**What the task requires**
Copy out the records exactly, from the line with "coordinates (552, 25)." to the line with "time-tick-label: 03:00 is", and include nothing else.

**Record excerpts**
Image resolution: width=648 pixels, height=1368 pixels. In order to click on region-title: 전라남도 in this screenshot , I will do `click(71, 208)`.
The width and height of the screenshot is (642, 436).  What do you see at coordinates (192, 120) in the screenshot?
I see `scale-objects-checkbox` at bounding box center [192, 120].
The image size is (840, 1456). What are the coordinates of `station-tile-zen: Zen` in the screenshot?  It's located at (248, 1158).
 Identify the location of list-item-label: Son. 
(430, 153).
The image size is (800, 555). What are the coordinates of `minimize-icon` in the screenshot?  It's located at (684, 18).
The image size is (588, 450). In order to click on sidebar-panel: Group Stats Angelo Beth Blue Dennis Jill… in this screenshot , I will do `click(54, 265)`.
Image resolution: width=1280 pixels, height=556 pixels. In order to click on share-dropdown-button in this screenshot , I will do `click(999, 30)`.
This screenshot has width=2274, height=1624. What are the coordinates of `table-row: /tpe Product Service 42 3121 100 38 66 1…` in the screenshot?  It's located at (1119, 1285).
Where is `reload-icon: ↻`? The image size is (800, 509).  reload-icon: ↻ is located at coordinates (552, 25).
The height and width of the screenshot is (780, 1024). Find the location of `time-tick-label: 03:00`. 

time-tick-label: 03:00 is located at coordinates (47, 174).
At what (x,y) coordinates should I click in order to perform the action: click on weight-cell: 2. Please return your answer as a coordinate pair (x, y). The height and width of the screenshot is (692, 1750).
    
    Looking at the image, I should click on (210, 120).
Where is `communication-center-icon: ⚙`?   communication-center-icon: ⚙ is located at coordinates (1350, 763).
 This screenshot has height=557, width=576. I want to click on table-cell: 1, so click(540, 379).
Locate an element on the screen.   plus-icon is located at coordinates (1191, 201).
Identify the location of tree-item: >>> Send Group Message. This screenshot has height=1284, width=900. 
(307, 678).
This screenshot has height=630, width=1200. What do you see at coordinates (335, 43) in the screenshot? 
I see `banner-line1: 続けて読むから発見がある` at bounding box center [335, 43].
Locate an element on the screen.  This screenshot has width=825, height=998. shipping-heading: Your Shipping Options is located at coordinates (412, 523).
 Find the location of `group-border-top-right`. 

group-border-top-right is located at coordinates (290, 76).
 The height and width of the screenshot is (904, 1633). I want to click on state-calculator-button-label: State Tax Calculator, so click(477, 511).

**Task answer**
Where is `reload-icon: ↻`? The image size is (800, 509).  reload-icon: ↻ is located at coordinates (552, 25).
The height and width of the screenshot is (780, 1024). Find the location of `time-tick-label: 03:00`. 

time-tick-label: 03:00 is located at coordinates (47, 174).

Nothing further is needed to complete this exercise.